Gettelfinger is unsympathetic because great health benefits are crucial to his plan for reviving the UAW. To offset its 50% membership decline since 1980, to 700,000, he wants to sign up workers at foreign-owned plants and suppliers in the U.S., which are only 23% unionized. Most make nearly the same as UAW members, but their health benefits are usually stingier. Gettelfinger figures UAW-style insurance can be a big selling point for recruitment.

If the UAW budges on anything, it's likely to be job cuts. Ford and Chrysler are among the industry's least efficient manufacturers. It takes Ford about 27 hours to assemble a car. Chrysler needs 31 hours; GM can do it in 26. Japanese carmakers, meanwhile, manage in 17 to 22, according to Harbour & Associates Inc., a Troy (Mich.) firm that studies productivity.

To shave their numbers, Ford and Chrysler want to make the kind of cuts GM has been allowed since 1999. The UAW's contract requires auto makers to replace every three retirees with one new hire. But the union, knowing GM needed more efficiency, hasn't enforced this provision. Instead, UAW leaders quietly allowed GM to shed 21,465 slots in recent years, mostly through retirement, but hire just 4,600, according to Sean McAlinden, a labor analyst at the Center for Automotive Research in Ann Arbor, Mich. That helped the industry's longtime productivity laggard to grab a cost advantage vs. its domestic rivals in the current price war.

Ford, which has lost $6.4 billion in the past two years, is most in need of such cutbacks. Its restructuring plans call for closing four U.S. plants and slashing 15,000 hourly jobs, mostly UAW positions. The union will likely go along with some of that, possibly even giving it a special deal for a year to get its house in order, predicts McAlinden. The UAW cuts such deals only when a company is in really bad shape, such as Chrysler's near-death experience in the late 1970s. But the UAW acknowledges that Ford has problems, says Gerald D. Bantom, the union's top Ford negotiator. A complication: Visteon Corp. (VC ), Ford's spun-off parts maker, wants to cut jobs, too, but its workers have the right to transfer back to Ford.

Chrysler is in better shape -- it's back in the black. But it, too, wants to slice jobs and divest some of its 15 parts plants. The company has less of a retiree burden than its rivals and a lower health-care bill.

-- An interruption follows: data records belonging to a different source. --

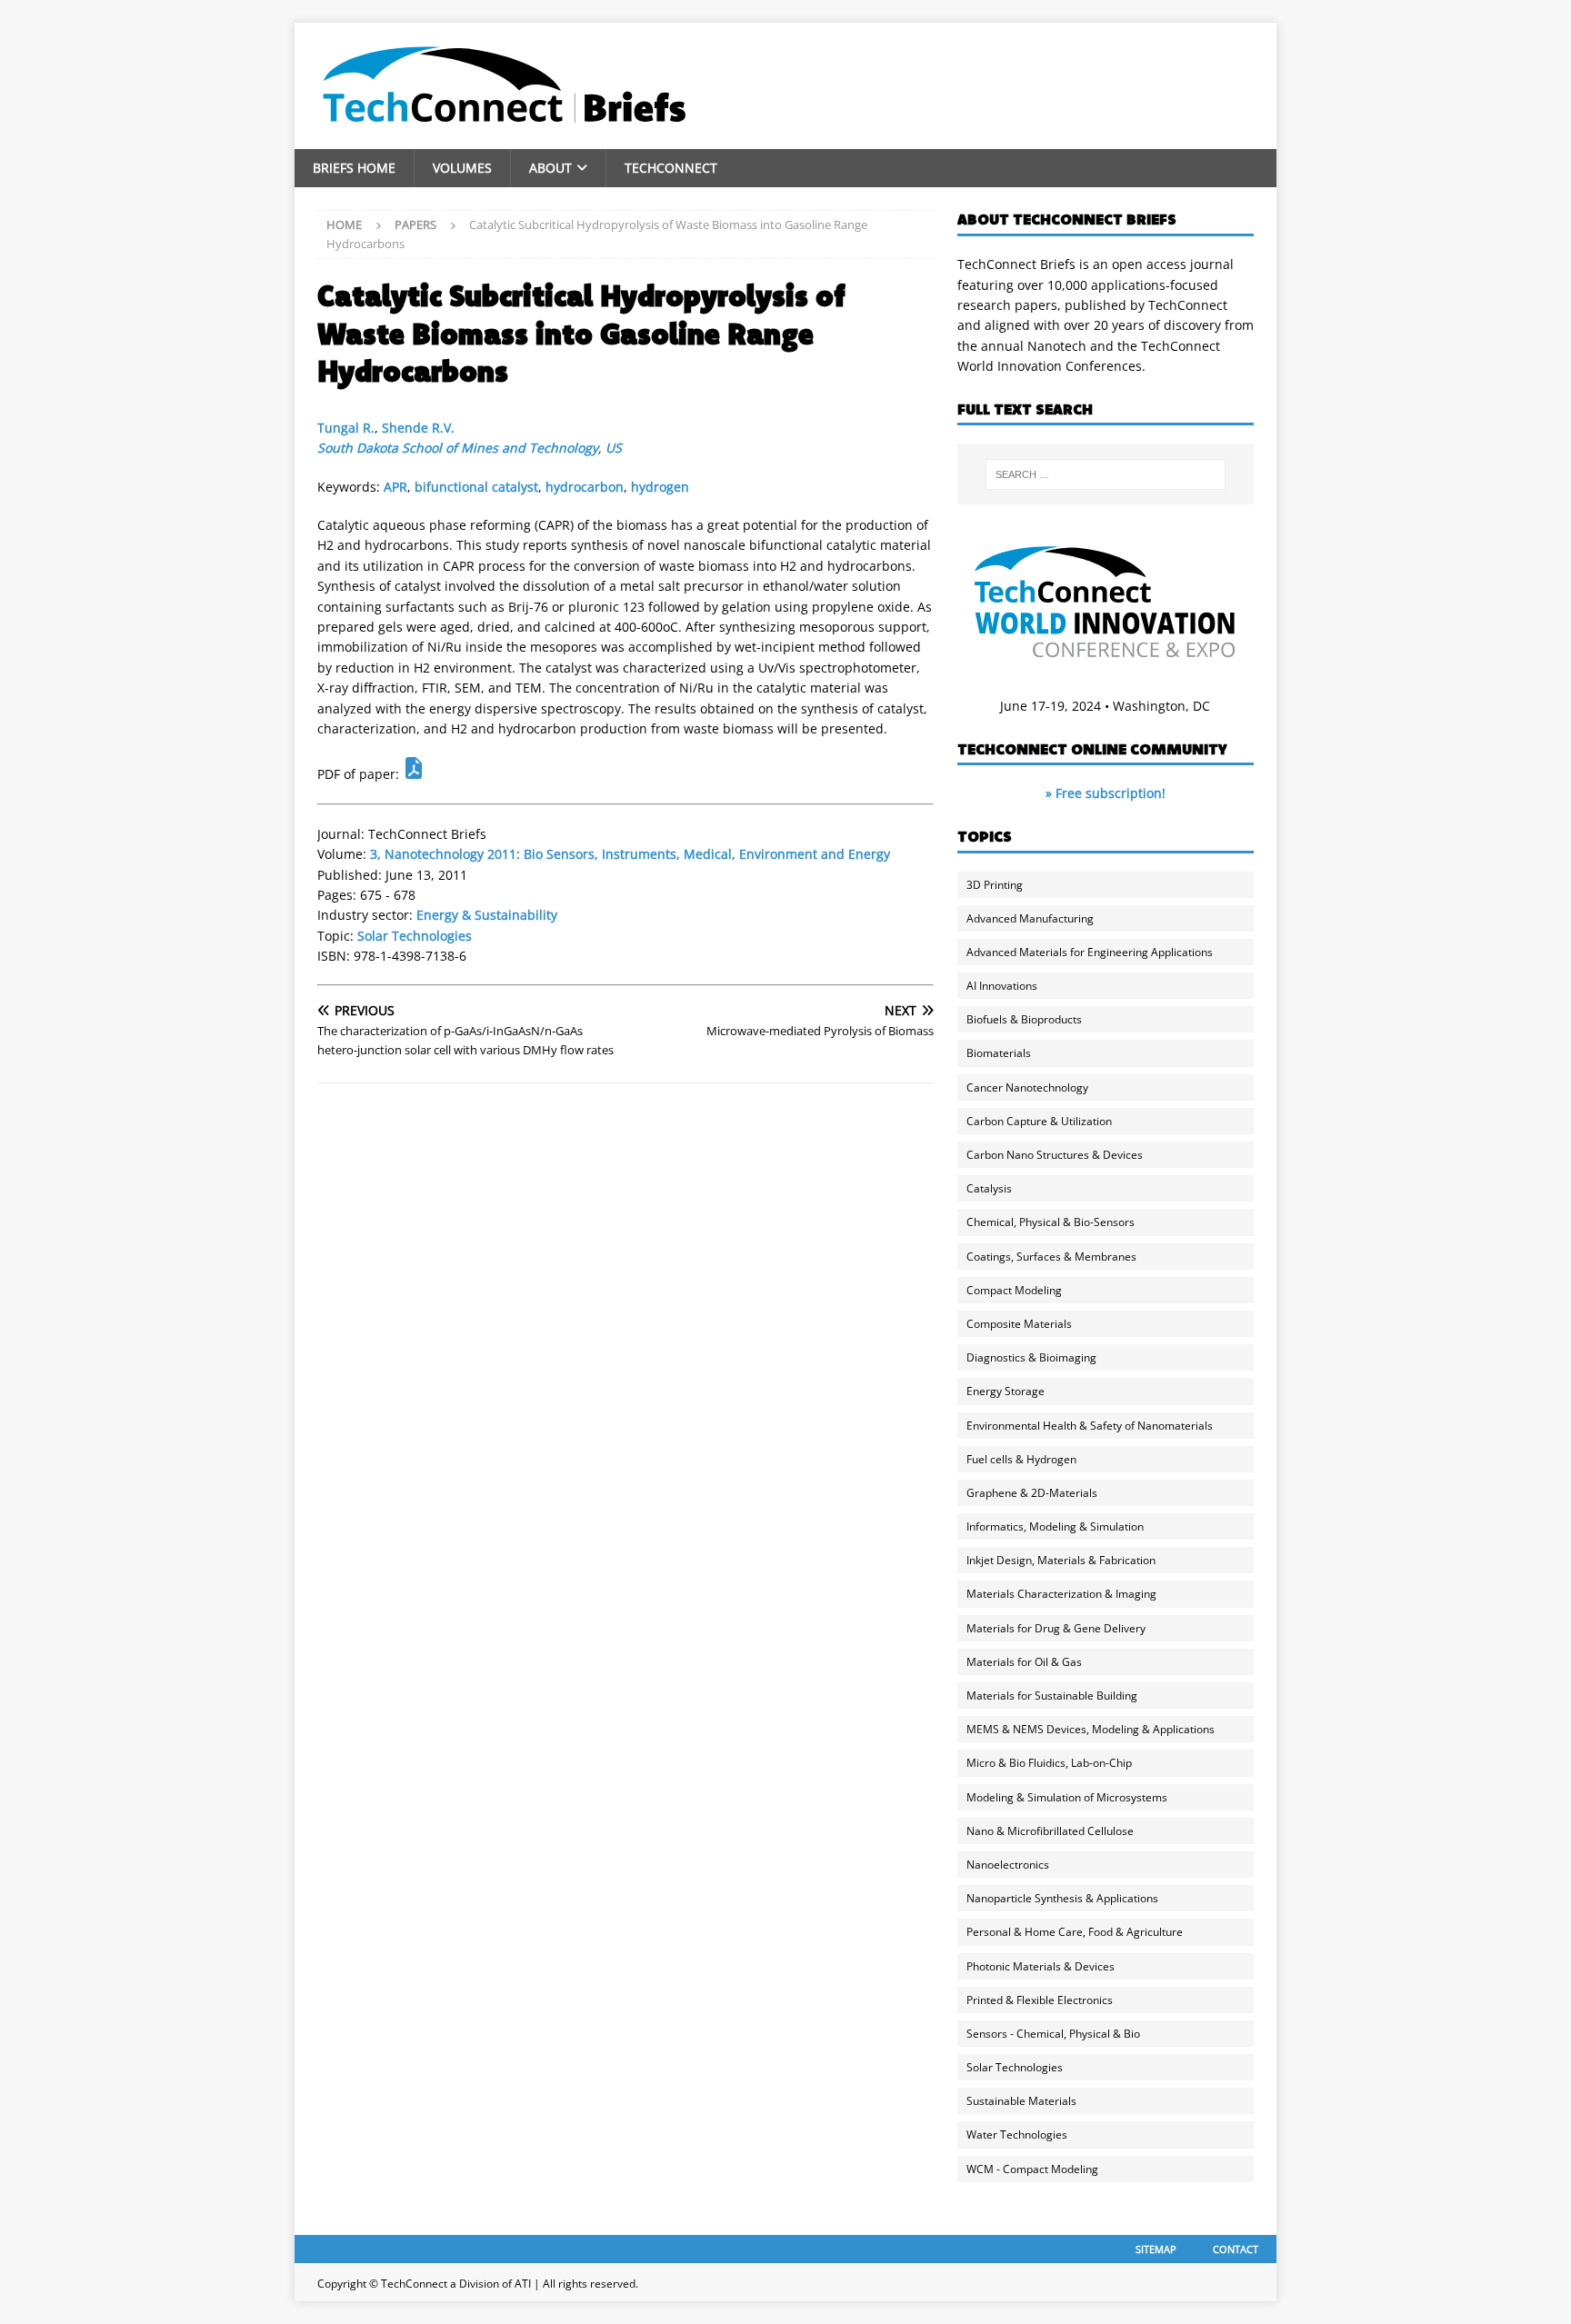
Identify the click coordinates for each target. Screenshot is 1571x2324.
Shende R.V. (418, 427)
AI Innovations (1001, 985)
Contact (1235, 2249)
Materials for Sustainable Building (1051, 1695)
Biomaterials (998, 1053)
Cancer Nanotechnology (1027, 1087)
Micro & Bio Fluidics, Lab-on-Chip (1049, 1762)
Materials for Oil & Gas (1024, 1662)
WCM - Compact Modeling (1032, 2169)
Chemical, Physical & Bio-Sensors (1050, 1222)
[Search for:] (1105, 474)
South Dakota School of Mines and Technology (457, 447)
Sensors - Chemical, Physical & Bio (1053, 2033)
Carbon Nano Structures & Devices (1054, 1154)
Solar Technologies (414, 935)
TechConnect (671, 167)
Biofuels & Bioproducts (1024, 1019)
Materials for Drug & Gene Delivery (1056, 1628)
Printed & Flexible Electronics (1039, 2000)
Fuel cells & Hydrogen (1021, 1459)
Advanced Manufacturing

So it may be best positioned to lead in the UAW talks, since management can more easily afford to keep the health benefits intact.

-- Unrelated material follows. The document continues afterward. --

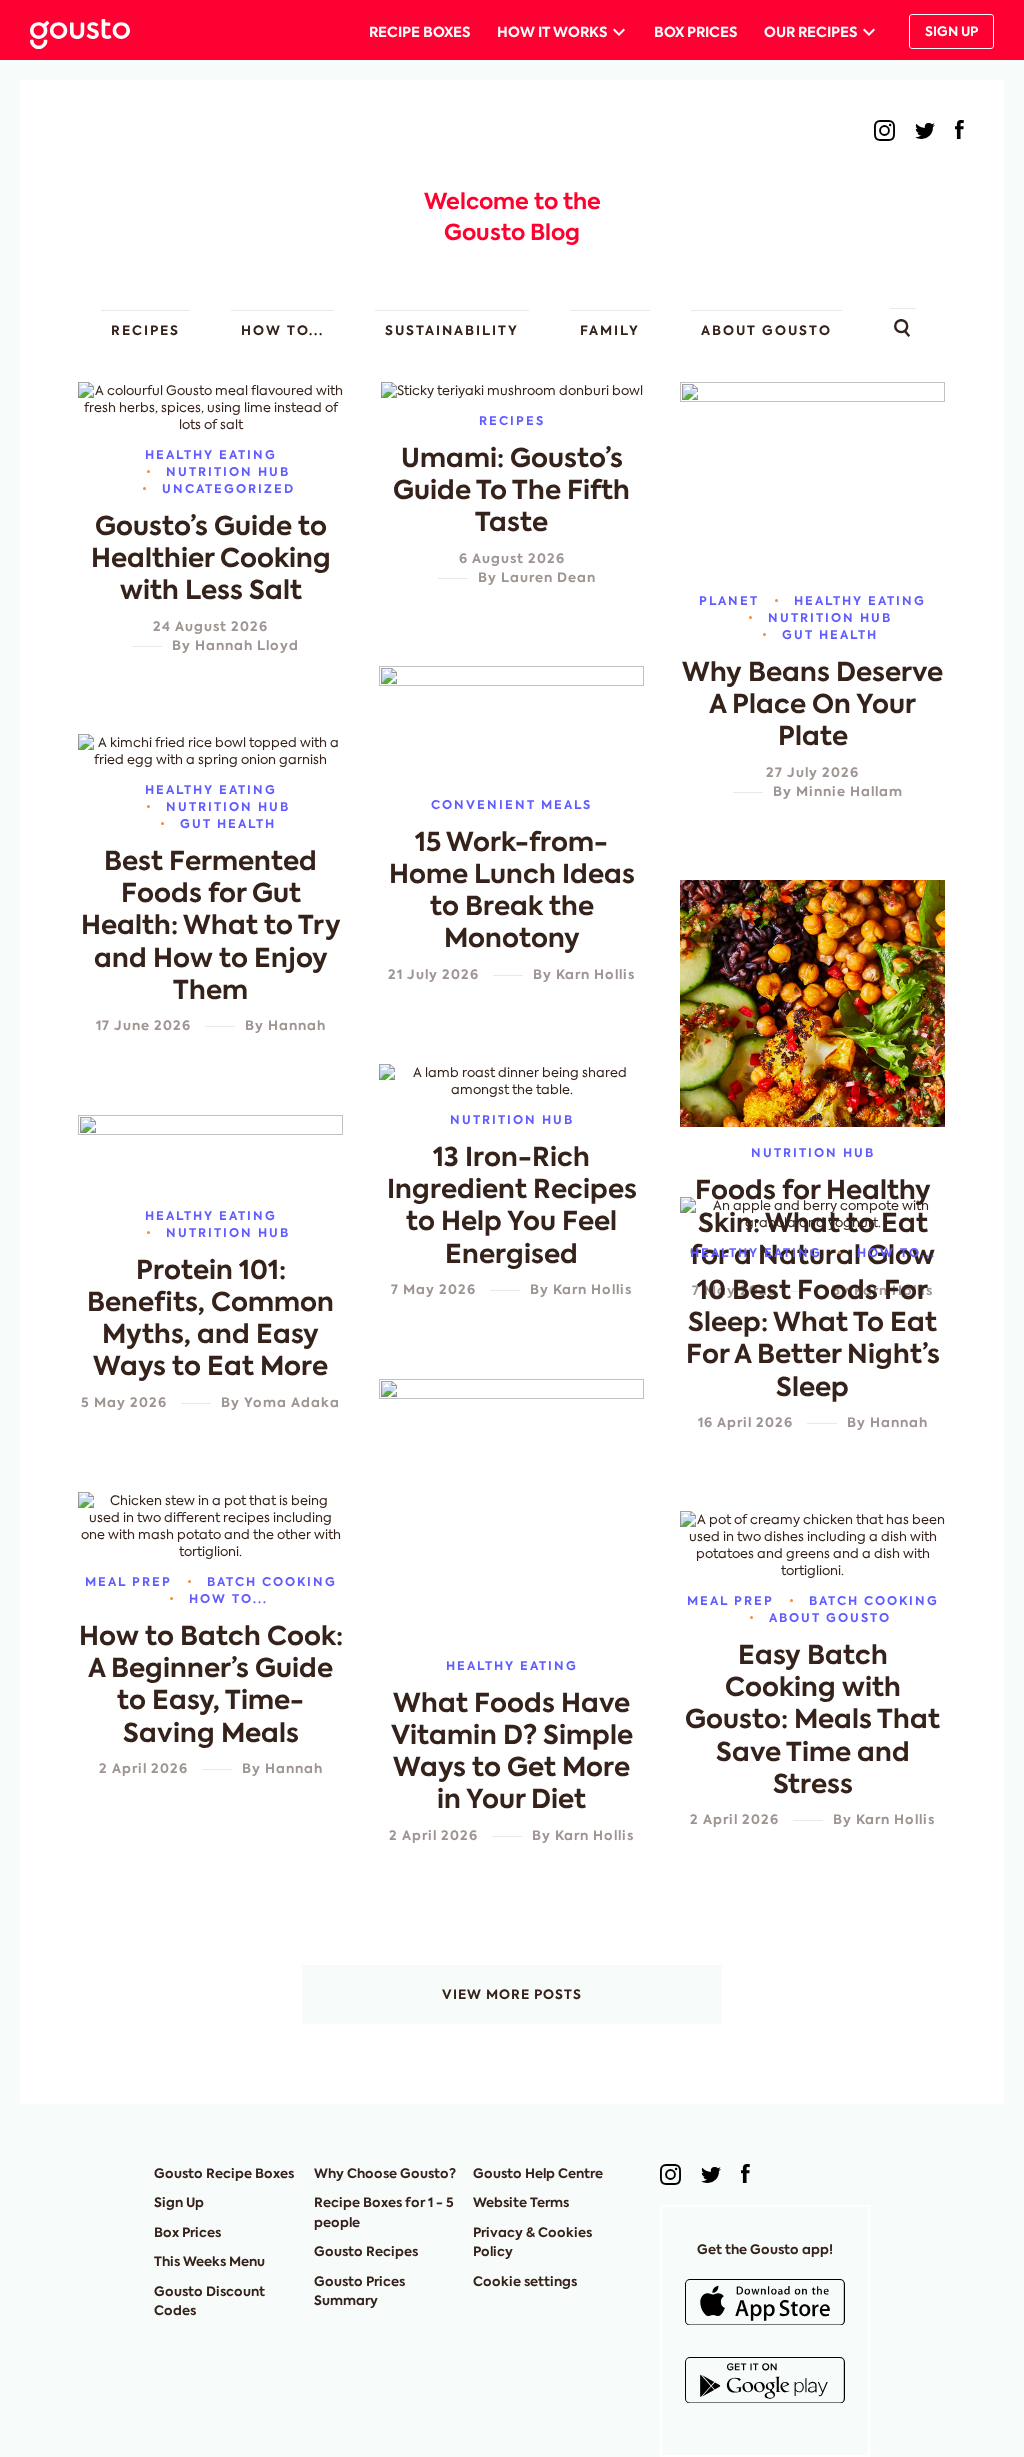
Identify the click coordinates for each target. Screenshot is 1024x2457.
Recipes (145, 330)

GM may still get a modicum of relief even if the UAW digs in its heels on health care. The union could make small concessions to mitigate the soaring costs, such as requiring the use of generic drugs over brand names. GM may also propose a plan that gives workers cash or 401(k) incentives if they pick cheaper medical plans. The union has already made some moves along these lines, which helped to keep GM's health-care costs rising at only 8.6% last year while most U.S. companies saw medical inflation of 14%.

Plus, GM would still benefit from job cuts. A lower payroll would bring GM's productivity even closer to that of Toyota Motor (TM ) and Honda Motor (HMC ) factories, lowering costs and making it easier to bear rising health expenses. "We've made productivity gains, but we're still not where we need to be," says GM's labor relations vice-president, John R. Buttermore. True enough, but with the auto makers' interests so divided, the UAW is in a strong position to play them off against one another.